While taking a rather balanced approach, the tribunal in the case of World Duty Free v. Republic of Kenya did take note of the Claimant’s contention of being granted restitution of benefits derived by the host State from the impugned contract, however, the said claim was eventually denied. It must be noted that the UNIDROIT Principles of International Commercial Contracts provide for a relief of restitution in Article 3.3.2, irrespective of a breach of mandatory rule (either national or international) as provided in Article 3.3.1. Therefore, tribunals must take the said principle into account while dealing with claims revolving around such peculiar circumstances to hold host States equally liable for a concerted act of corruption.

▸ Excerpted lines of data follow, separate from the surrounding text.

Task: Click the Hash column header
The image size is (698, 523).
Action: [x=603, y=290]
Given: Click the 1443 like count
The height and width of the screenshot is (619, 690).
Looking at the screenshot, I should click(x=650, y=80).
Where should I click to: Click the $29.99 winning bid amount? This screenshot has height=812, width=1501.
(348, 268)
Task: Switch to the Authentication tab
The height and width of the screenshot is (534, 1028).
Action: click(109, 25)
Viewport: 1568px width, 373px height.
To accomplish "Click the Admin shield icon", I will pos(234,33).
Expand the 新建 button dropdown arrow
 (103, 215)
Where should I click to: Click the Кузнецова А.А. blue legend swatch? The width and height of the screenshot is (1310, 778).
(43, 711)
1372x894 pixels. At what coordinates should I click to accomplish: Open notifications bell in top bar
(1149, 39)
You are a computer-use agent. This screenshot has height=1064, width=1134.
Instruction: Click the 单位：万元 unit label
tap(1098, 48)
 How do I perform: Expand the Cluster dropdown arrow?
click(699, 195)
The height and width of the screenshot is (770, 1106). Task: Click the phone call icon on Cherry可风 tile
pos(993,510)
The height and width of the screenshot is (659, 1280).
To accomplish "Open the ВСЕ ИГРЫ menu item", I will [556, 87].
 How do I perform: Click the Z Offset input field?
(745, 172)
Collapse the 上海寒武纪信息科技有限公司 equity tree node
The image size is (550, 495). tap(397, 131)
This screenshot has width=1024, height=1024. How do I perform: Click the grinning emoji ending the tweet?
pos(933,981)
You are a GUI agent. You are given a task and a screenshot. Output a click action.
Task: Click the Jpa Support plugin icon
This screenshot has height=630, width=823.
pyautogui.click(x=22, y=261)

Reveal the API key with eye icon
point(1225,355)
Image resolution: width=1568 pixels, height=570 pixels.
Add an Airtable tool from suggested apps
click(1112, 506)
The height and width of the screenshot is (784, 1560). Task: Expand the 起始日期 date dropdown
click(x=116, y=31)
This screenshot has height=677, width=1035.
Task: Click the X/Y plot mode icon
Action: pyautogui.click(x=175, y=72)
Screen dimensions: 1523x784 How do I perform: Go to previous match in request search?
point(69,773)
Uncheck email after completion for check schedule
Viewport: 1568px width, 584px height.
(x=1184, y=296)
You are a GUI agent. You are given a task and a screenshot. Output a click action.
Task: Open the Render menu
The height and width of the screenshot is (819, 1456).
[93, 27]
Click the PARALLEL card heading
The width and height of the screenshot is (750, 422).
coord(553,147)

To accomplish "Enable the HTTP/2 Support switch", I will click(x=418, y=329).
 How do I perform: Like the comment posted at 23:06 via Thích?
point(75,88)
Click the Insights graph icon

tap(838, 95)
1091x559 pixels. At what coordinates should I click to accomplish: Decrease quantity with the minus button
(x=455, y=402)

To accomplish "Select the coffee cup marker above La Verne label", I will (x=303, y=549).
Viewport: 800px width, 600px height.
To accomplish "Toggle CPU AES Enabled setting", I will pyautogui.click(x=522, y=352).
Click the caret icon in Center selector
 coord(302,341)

Given the complexity of the issues colliding amongst themselves, the Tribunal in M.O.L. v. Republic of Croatia will be required to analyse a viable solution to deal with questions of international public policy and the scope of immunity that a host State can claim while raising a defense of corruption. While considering the enforceability of the award, the Tribunal will also be required to deal with possible violations of domestic law while exploring the prospect of granting the claims of the investor arising out of the impugned contract. Therefore, the Tribunal would be required to make a delicate balance between the said laws and the principles of “good faith” and “international public policy”, while being equally receptive to the dilemma of an investor deprived of its investments in a host State.